Uzuner Ozlem, Zhang Xiaoran, Sibanda Tawanda
Information Studies, State Unviersity of New York, Albany, NY, USA.
J Am Med Inform Assoc. 2009 Jan-Feb;16(1):109-15. doi: 10.1197/jamia.M2950. Epub 2008 Oct 24.
The authors study two approaches to assertion classification. One of these approaches, Extended NegEx (ENegEx), extends the rule-based NegEx algorithm to cover alter-association assertions; the other, Statistical Assertion Classifier (StAC), presents a machine learning solution to assertion classification.
For each mention of each medical problem, both approaches determine whether the problem, as asserted by the context of that mention, is present, absent, or uncertain in the patient, or associated with someone other than the patient. The authors use these two systems to (1) extend negation and uncertainty extraction to recognition of alter-association assertions, (2) determine the contribution of lexical and syntactic context to assertion classification, and (3) test if a machine learning approach to assertion classification can be as generally applicable and useful as its rule-based counterparts.
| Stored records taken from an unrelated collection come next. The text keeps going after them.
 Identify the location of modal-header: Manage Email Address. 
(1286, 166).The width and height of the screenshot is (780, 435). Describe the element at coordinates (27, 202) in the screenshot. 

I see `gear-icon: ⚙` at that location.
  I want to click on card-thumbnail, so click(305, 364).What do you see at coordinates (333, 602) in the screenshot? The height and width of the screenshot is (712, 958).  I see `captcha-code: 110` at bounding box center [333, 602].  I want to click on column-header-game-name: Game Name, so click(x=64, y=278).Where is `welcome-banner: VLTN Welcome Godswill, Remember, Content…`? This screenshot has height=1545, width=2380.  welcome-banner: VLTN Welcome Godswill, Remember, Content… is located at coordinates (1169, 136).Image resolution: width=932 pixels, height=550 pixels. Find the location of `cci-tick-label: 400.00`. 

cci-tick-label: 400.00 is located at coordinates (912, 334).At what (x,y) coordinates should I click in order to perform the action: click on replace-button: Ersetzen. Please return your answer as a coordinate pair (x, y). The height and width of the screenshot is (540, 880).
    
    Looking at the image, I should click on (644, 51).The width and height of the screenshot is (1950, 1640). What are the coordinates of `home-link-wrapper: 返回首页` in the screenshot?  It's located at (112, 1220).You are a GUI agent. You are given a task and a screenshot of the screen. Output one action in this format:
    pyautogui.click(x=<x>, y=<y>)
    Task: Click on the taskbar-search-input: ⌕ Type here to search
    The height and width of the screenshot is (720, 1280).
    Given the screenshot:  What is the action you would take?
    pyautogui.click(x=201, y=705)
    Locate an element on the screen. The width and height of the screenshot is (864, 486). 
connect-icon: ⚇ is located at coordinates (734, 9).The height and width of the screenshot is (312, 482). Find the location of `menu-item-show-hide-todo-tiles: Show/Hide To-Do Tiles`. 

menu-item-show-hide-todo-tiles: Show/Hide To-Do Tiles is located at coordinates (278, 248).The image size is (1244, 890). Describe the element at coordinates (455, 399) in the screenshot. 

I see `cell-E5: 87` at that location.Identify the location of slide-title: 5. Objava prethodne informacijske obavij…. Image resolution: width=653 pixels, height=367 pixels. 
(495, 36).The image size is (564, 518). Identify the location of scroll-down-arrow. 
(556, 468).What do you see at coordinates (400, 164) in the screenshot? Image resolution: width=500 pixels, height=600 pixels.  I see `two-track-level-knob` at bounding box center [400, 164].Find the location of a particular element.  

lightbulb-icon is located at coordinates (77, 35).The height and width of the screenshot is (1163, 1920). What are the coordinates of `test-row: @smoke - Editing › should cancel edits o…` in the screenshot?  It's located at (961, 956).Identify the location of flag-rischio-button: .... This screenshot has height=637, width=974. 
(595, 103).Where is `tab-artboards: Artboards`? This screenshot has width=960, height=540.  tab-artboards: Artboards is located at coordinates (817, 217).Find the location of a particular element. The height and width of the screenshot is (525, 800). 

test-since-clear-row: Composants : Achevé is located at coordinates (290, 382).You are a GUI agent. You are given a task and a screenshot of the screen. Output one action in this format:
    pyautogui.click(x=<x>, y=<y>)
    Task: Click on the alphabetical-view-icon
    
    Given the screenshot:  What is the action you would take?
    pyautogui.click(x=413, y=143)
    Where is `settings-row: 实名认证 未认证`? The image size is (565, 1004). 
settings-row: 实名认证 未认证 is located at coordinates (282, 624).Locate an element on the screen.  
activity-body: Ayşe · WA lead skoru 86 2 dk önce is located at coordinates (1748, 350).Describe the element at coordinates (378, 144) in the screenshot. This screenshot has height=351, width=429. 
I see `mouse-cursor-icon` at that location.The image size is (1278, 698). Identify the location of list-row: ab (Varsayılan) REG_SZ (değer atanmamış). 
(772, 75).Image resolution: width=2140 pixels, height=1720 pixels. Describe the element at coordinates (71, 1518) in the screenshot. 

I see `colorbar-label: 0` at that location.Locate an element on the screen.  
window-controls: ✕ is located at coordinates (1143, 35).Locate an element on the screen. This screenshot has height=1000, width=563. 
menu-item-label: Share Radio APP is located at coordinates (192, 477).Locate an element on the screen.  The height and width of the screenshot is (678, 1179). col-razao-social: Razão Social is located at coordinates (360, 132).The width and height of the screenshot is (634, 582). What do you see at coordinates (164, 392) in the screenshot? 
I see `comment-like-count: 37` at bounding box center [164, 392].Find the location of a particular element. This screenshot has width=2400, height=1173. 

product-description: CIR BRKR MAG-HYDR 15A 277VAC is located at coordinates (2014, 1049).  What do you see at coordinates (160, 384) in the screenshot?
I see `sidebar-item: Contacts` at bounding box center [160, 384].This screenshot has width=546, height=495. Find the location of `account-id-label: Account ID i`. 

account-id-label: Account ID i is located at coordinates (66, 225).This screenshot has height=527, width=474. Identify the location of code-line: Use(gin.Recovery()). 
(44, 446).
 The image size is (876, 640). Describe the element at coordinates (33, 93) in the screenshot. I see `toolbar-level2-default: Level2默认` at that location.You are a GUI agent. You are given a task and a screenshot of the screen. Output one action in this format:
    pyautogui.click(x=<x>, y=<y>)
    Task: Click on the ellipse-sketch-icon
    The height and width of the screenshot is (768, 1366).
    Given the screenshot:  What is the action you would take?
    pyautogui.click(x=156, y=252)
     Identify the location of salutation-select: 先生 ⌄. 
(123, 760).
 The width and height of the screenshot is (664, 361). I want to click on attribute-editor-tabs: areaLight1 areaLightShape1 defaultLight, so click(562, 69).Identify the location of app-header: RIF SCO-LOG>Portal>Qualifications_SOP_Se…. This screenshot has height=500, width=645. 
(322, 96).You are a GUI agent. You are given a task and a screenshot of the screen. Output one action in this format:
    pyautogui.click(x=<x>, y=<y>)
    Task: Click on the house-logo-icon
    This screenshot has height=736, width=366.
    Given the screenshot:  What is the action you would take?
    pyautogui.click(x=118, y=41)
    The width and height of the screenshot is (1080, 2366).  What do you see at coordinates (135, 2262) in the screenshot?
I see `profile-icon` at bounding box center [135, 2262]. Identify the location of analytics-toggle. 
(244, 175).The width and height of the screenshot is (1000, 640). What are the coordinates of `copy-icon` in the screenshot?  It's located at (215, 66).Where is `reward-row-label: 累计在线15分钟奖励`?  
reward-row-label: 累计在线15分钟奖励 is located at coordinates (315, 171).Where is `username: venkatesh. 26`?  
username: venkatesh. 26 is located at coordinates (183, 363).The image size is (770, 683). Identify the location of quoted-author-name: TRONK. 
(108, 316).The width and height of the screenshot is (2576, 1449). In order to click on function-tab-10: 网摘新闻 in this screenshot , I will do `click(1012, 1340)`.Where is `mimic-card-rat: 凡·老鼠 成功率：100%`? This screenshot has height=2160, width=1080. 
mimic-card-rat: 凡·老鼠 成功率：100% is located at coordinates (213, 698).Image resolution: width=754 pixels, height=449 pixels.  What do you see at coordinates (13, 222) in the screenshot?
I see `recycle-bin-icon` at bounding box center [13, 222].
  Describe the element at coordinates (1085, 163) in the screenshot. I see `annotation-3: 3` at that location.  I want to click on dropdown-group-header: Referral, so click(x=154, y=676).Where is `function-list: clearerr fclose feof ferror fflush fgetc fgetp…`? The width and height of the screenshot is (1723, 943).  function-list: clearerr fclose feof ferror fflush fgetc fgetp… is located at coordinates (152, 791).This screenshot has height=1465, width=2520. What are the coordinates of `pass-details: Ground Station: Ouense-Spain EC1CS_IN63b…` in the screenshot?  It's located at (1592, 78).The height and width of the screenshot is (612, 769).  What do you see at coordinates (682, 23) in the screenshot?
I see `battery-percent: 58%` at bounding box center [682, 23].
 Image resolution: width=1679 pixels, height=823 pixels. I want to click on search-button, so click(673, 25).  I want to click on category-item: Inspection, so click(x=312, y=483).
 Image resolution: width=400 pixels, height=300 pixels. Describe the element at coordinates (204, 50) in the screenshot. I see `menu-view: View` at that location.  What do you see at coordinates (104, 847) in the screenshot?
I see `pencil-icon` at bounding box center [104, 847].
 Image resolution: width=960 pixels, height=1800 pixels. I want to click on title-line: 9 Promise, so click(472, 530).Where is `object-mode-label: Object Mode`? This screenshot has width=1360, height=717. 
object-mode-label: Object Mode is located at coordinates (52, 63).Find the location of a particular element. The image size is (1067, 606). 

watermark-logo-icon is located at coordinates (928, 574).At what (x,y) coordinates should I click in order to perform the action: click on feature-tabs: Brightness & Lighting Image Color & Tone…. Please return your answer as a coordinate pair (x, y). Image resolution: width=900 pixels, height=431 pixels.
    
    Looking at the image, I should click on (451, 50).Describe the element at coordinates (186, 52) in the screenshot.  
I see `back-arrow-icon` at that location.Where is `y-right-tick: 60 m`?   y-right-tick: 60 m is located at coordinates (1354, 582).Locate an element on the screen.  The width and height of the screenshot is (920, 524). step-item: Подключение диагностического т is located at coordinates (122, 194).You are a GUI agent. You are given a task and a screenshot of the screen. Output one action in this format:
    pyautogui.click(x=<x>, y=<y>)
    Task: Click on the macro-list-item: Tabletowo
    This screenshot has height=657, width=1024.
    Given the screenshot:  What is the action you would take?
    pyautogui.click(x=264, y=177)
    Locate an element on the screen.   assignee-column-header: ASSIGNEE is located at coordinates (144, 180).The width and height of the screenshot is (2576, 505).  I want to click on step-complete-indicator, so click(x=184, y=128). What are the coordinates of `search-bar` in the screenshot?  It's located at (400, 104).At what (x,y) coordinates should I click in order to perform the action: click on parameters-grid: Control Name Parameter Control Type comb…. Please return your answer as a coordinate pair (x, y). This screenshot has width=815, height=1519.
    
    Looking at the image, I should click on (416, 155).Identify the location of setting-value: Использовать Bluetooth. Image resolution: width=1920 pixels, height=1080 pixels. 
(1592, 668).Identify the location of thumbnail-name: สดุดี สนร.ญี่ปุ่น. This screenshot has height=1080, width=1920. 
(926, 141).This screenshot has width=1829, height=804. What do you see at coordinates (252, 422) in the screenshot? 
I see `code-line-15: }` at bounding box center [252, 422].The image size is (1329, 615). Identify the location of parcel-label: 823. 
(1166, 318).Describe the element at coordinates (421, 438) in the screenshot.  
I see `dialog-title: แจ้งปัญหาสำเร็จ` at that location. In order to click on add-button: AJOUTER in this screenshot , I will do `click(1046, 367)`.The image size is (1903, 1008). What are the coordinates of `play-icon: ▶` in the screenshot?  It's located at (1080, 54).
The authors evaluated assertion classification approaches with precision, recall, and F-measure.
The ENegEx algorithm is a general algorithm that can be directly applied to new corpora. Despite being based on machine learning, StAC can also be applied out-of-the-box to new corpora and achieve similar generality.
The StAC models that are developed on discharge summaries can be successfully applied to radiology reports. These models benefit the most from words found in the +/- 4 word window of the target and can outperform ENegEx.
作者研究了两种断言分类方法。其中一种方法,扩展否定词检测法(ENegEx),将基于规则的否定词检测算法进行扩展,以涵盖替代关联断言;另一种方法,统计断言分类器(StAC),提出了一种用于断言分类的机器学习解决方案。
对于每个医学问题的每次提及,两种方法都要确定在该提及的上下文中所断言的问题在患者身上是存在、不存在、不确定,还是与患者以外的其他人相关。作者使用这两个系统来(1)将否定和不确定性提取扩展到替代关联断言的识别,(2)确定词汇和句法上下文对断言分类的贡献,以及(3)测试用于断言分类的机器学习方法是否能与基于规则的方法一样普遍适用且有用。
作者用精确率、召回率和F值来评估断言分类方法。
ENegEx算法是一种可直接应用于新语料库的通用算法。尽管StAC基于机器学习,但它也可以直接应用于新语料库并实现类似的通用性。
在出院小结上开发的StAC模型可以成功应用于放射学报告。这些模型从目标词前后4个词窗口内的词中受益最大,并且性能优于ENegEx。